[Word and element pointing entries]
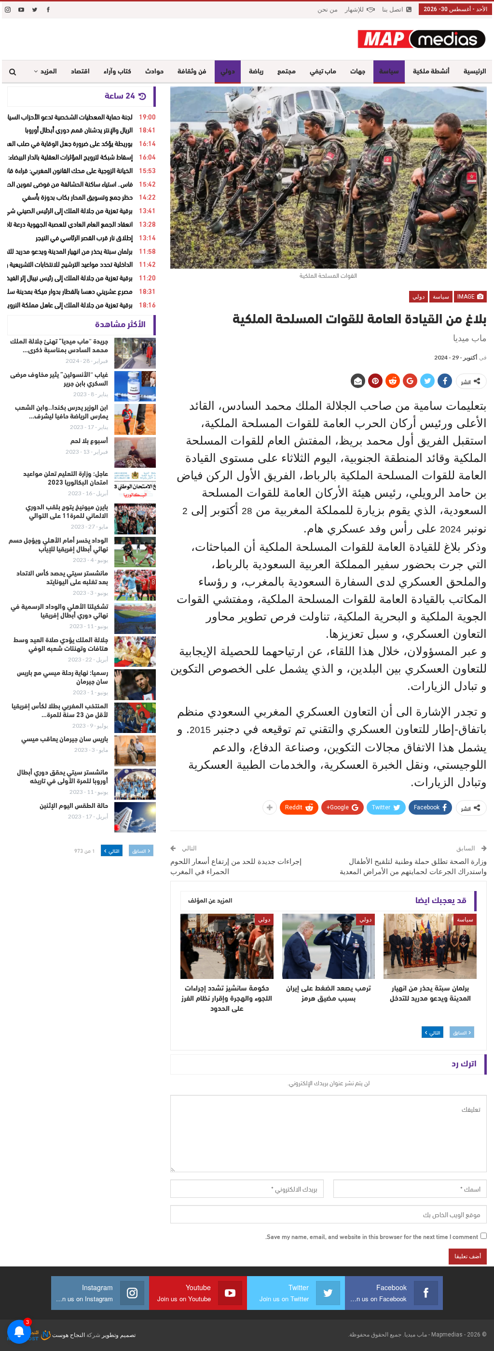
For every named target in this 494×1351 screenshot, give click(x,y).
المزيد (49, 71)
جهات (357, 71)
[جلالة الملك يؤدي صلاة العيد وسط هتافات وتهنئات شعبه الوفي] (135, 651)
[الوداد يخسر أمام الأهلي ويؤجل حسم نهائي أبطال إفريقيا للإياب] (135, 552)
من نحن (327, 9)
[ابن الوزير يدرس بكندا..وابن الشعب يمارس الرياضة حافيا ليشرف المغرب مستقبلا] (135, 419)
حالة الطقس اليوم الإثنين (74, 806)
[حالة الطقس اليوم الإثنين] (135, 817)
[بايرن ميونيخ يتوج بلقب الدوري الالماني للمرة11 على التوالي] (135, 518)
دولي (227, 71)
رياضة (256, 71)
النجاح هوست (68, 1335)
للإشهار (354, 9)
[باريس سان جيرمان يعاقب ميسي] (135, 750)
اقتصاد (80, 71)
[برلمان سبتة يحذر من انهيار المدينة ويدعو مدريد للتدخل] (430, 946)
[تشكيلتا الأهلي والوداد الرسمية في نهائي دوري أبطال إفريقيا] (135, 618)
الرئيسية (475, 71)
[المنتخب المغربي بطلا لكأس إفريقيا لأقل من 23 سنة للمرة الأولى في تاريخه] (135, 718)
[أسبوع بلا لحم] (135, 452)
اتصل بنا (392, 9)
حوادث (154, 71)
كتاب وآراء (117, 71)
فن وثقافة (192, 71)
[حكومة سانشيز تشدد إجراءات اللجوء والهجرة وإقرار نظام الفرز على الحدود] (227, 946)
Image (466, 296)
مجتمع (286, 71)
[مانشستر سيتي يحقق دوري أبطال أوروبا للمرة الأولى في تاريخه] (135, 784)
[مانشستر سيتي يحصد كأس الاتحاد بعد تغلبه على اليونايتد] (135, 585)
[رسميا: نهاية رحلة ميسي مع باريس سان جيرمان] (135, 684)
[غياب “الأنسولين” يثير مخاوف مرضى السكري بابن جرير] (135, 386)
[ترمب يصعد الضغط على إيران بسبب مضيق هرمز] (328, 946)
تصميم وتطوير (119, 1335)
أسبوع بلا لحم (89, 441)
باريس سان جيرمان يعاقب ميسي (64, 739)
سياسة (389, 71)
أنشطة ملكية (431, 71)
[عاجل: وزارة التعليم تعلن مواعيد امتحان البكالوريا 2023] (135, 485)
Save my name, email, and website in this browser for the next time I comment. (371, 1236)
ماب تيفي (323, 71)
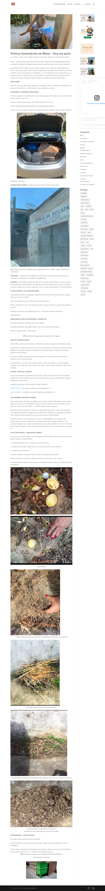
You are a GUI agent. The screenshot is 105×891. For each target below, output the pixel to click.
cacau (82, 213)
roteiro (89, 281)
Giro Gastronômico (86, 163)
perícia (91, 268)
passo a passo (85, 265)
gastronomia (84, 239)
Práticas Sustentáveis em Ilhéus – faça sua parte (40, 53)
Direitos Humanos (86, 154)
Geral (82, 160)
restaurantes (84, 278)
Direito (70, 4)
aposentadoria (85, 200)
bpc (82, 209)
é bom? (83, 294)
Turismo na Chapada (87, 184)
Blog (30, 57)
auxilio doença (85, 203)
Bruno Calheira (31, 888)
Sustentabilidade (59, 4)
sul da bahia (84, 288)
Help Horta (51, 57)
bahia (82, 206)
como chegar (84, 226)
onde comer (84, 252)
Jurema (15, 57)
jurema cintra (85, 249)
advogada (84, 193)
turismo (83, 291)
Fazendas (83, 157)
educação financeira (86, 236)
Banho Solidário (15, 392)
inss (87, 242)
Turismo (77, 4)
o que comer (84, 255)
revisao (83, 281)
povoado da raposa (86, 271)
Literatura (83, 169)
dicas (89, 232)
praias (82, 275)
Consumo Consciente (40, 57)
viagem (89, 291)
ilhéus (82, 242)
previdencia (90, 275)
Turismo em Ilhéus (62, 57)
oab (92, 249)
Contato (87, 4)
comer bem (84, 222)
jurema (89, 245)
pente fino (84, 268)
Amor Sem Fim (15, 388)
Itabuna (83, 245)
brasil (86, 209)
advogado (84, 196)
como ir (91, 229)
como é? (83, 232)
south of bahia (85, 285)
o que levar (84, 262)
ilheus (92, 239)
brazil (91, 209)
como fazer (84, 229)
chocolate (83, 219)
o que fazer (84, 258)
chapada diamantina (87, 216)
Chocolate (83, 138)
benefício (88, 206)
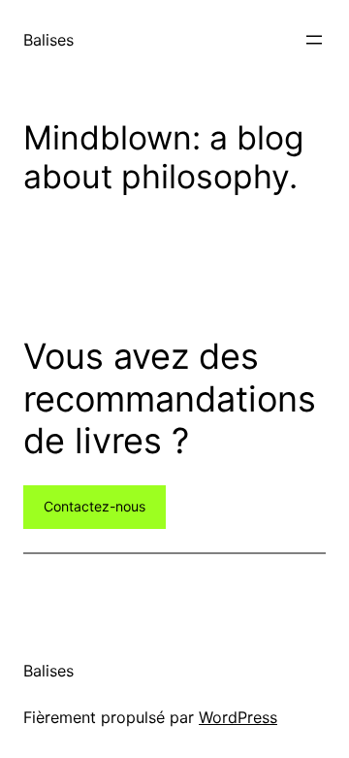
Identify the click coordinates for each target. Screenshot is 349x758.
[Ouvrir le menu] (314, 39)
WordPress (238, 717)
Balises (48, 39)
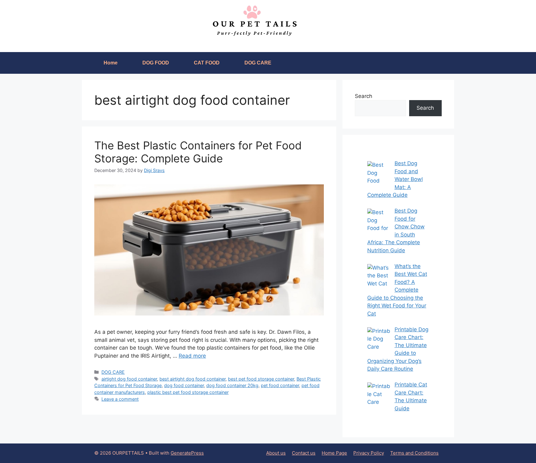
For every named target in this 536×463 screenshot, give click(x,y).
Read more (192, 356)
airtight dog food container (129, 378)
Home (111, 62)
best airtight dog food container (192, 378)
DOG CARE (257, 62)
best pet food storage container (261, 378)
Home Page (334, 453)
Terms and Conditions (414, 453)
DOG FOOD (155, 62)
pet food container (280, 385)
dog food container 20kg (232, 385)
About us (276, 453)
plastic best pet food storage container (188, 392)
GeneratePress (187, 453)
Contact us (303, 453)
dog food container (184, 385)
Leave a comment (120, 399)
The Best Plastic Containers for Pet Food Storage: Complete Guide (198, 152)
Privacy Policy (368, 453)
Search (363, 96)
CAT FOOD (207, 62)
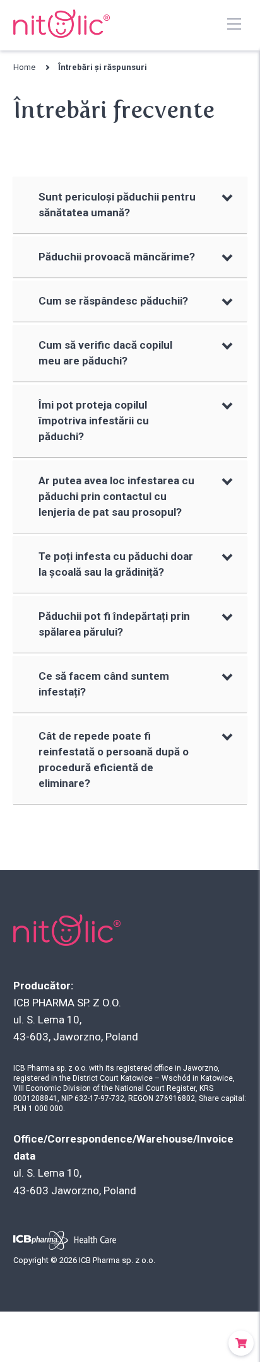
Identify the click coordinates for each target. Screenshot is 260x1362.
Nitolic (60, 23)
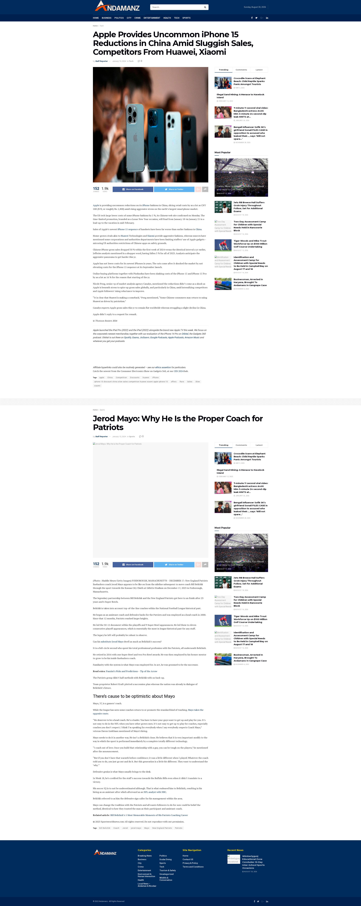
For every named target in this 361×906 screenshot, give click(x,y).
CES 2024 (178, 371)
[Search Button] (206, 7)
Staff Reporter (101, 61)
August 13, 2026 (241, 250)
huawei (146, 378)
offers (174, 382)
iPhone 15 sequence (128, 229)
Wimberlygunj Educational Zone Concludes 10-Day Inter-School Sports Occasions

_WRITTEN INSTRUCTION_
Rewrite the lines of the listing from the line with "brasil (86, 209)" up to and including the line with "dog food container 20kg (232, 385)", swapping "Balises" for "Étiquettes" and changing nothing else. Leave the picture lines out of your answer.

_OUTPUT FOR THIS EXERCISE_
brasil (86, 209)
advogado (84, 196)
como ir (91, 229)
como é? (83, 232)
south of bahia (85, 285)
o que levar (84, 262)
ilheus (92, 239)
brazil (91, 209)
como fazer (84, 229)
chocolate (83, 219)
o que fazer (84, 258)
chapada diamantina (87, 216)
Chocolate (83, 138)
benefício (88, 206)
Identify the click coordinates for each target. Screenshot is 349x758.
[Ouvrir le menu] (314, 39)
WordPress (238, 717)
Étiquettes (48, 39)
For every named target in this 536×463 screenshot, give click(x,y).
Read more (192, 356)
airtight dog food container (129, 378)
Home (111, 62)
best airtight dog food container (192, 378)
DOG CARE (257, 62)
best pet food storage container (261, 378)
Home Page (334, 453)
Terms and Conditions (414, 453)
DOG FOOD (155, 62)
pet food container (280, 385)
dog food container 20kg (232, 385)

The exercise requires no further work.